- Quelltext:
◆ ◆ ◆ ◆ ◆ ◆ ◆

# Tragt ihr Unterhemden unter eurem Trikot im Sommer?



## pacechris (27. Juni 2015)

Und wenn ja welche? Hersteller?


Hintergrund ist das ich vorkurzem nach einem kräftigen Regenschauer einen Notstop bei einem Kollegen gemacht hat und der mir mit trockenen Sachen ausgeholfen hat für die nachhause fahrt.
Da hatte ich zum ersten mal beim wärmeren Temperaturen (23-24°) zusätlich ein funktionsunterhemd unterm Triko und empfand das als sehr angenehm.


----------



## sun909 (27. Juni 2015)

1. ja. 2. Craft.
grüsse


----------



## MTB-News.de




----------



## Bener (27. Juni 2015)

Ja, Lidl...


----------



## TVMBison (27. Juni 2015)

nein, so alt bin ich noch nicht


----------



## nightwolf (27. Juni 2015)

Bener schrieb:


> Ja, Lidl...


Ja, aber von ALDI


----------



## slrzo (27. Juni 2015)

Trag auch Funktionsshirt drunter, aber nur bei Temperaturen so unter 28°-30°. Habe div. von Nike, Under Armour und auch LIDL. Von ALDI hab ich glaub nur langärmlige Funktionsshirts.


----------



## pacechris (27. Juni 2015)

Taugen die günstigen von Decathlon was?

http://www.decathlon.de/fahrrad-unt...t-300-light-herren-weiß-blau-id_8235725.html#


----------



## noocelo (27. Juni 2015)

ja, odlo.


----------



## --- (27. Juni 2015)

Löffler Transtex Netzunterhemd.


----------



## limbokoenig (27. Juni 2015)

pacechris schrieb:


> Taugen die günstigen von Decathlon was?
> 
> http://www.decathlon.de/fahrrad-unterwasche-kurzarm-funktionsshirt-300-light-herren-weiß-blau-id_8235725.html#



hatte ich mal anprobiert und fand es sehr unangenehm auf der Haut.
Hab mittlerweile immer eins von diesen hier drunter.


----------



## Hofbiker (27. Juni 2015)

3.ja 4. craft, skinit oder jeantex
Je nach Wetter und Saison


----------



## MTB-News.de




----------



## decay (27. Juni 2015)

Craft Stay Cool Mesh Superlight oder so, hab auch noch andere, aber das Craft trägt sich sehr angenehm


----------



## olnx (27. Juni 2015)

trage auch zur zeit odlo und hab vorher welche von lidl getragen. der feuchtigkeitstransport ist beim odlo ist deutlich besser. die von lidl sind nach der tour einfach nur klatsch nass....

◆ ◆ ◆ ◆ ◆ ◆ ◆

(Daten zum Auffinden sichtbarer Ziele)
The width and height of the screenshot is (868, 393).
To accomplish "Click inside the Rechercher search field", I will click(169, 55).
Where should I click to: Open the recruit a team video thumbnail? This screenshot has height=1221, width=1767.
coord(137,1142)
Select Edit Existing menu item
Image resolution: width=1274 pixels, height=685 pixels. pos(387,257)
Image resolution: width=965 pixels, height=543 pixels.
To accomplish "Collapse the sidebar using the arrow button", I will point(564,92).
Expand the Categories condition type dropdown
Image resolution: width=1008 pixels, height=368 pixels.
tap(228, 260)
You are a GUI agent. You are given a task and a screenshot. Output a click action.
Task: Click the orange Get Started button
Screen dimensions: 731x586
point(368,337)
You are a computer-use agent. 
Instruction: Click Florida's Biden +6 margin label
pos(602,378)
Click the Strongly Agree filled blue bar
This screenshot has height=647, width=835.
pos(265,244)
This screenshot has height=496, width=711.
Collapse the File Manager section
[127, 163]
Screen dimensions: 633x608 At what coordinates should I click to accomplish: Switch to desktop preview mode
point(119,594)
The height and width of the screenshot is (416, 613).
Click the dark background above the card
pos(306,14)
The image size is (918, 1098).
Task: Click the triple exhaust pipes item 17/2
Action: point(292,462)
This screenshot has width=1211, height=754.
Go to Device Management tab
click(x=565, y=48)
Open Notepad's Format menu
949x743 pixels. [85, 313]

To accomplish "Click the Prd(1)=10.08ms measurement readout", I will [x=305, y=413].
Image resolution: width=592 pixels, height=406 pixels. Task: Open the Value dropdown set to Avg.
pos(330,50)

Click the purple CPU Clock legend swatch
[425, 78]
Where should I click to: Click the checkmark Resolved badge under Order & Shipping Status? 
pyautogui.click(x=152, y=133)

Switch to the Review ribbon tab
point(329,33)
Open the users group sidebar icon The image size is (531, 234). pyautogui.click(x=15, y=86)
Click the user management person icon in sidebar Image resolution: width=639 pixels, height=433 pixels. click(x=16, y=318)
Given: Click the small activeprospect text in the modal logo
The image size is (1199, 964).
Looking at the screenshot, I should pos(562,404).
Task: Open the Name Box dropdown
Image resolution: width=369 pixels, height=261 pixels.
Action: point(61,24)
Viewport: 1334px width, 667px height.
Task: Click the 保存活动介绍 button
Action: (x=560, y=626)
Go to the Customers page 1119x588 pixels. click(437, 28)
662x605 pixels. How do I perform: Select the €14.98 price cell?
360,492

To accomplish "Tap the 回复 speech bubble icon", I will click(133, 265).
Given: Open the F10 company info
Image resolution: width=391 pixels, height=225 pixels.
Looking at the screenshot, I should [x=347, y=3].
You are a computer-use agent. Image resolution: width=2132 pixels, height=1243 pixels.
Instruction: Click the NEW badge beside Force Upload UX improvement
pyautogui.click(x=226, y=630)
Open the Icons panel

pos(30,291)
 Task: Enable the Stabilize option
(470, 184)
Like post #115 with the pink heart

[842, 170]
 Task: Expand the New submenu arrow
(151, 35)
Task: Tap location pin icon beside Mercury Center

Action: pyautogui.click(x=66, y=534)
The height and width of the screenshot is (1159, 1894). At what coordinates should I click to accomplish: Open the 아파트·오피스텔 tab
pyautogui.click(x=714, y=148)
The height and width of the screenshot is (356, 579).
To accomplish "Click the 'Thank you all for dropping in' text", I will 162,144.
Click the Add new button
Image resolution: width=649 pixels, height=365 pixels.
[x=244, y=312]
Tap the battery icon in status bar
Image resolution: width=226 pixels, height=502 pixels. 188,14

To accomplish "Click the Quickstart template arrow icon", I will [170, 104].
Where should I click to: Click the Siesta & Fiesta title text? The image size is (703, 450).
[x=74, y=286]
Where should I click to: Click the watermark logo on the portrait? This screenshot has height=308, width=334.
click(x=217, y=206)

◆ ◆ ◆ ◆ ◆ ◆ ◆

- Aufgabe: Bei welchen Temperaturen trug pacechris laut Quelltext zum ersten Mal ein Funktionsunterhemd unter dem Trikot? Nenne sie bitte. Die Daten stammen aus einer anderen Quelle.

- Vollständige Antwort: Bei 23 bis 24°.